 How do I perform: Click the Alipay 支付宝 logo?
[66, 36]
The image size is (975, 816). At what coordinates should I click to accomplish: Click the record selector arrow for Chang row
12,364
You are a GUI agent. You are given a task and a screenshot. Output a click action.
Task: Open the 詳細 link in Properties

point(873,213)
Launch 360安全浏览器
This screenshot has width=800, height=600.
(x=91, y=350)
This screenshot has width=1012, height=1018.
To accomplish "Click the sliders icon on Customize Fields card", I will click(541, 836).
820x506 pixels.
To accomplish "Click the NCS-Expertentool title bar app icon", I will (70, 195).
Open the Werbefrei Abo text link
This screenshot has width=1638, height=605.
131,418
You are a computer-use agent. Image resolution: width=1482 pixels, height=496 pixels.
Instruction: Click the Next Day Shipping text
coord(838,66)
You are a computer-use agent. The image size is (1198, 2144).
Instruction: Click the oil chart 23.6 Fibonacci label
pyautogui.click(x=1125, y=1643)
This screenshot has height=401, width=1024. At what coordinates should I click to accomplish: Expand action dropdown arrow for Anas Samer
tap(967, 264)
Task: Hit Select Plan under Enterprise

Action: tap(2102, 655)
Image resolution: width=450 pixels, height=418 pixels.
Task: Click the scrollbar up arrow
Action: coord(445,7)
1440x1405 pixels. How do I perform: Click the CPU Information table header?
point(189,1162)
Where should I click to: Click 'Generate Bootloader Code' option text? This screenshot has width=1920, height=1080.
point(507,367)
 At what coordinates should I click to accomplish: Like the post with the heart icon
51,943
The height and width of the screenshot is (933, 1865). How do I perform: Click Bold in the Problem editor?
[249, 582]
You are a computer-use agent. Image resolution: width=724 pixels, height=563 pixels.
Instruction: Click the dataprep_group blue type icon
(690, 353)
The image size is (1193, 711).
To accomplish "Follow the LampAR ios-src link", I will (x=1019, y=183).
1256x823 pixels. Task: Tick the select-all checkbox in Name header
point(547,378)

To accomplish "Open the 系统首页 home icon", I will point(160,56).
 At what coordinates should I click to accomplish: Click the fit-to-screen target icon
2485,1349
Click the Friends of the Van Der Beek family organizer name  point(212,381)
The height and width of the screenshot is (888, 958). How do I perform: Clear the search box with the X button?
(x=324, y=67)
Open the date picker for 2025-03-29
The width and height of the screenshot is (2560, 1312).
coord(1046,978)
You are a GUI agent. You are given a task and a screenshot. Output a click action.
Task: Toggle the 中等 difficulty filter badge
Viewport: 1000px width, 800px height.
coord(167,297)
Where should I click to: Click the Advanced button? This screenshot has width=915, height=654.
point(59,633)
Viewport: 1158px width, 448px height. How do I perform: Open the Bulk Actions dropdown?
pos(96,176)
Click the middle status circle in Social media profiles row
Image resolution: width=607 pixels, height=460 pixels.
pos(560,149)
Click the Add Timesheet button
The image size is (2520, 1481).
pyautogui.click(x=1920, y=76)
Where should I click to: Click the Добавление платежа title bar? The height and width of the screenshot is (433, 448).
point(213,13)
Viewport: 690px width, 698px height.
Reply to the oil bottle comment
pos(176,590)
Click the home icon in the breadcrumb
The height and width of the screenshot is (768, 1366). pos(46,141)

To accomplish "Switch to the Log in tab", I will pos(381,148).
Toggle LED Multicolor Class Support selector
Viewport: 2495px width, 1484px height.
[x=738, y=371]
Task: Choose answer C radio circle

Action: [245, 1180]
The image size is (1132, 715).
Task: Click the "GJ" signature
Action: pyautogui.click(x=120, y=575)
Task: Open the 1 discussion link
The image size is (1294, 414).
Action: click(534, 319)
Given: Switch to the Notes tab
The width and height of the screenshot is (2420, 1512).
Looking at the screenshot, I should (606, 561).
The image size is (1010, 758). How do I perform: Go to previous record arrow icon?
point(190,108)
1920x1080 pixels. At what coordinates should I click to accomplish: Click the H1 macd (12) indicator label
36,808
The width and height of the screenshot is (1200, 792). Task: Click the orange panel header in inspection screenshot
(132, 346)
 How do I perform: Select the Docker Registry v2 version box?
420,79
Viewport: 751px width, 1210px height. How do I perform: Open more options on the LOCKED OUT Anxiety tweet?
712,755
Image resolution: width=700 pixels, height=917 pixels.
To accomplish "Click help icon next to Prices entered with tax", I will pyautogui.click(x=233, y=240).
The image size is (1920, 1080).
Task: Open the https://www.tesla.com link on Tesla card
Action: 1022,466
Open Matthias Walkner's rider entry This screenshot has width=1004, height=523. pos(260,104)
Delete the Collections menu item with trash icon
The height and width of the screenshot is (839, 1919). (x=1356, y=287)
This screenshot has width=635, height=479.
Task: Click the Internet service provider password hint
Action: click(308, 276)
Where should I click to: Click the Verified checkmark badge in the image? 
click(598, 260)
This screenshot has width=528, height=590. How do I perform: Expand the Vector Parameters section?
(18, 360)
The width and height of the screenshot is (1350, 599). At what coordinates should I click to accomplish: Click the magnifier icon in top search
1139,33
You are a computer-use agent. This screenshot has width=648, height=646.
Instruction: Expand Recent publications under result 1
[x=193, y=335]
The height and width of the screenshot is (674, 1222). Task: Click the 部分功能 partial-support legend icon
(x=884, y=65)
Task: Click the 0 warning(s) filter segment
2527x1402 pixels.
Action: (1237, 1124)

**SET EXERCISE**
Find each line in the rows above that contains the string "link" and copy it out in full. Case counts, so only that exact capitalization matches.

**CORRECT RESPONSE**
Task: Open the 詳細 link in Properties
Open the Werbefrei Abo text link
To accomplish "Follow the LampAR ios-src link", I will (x=1019, y=183).
Task: Open the 1 discussion link
Task: Open the https://www.tesla.com link on Tesla card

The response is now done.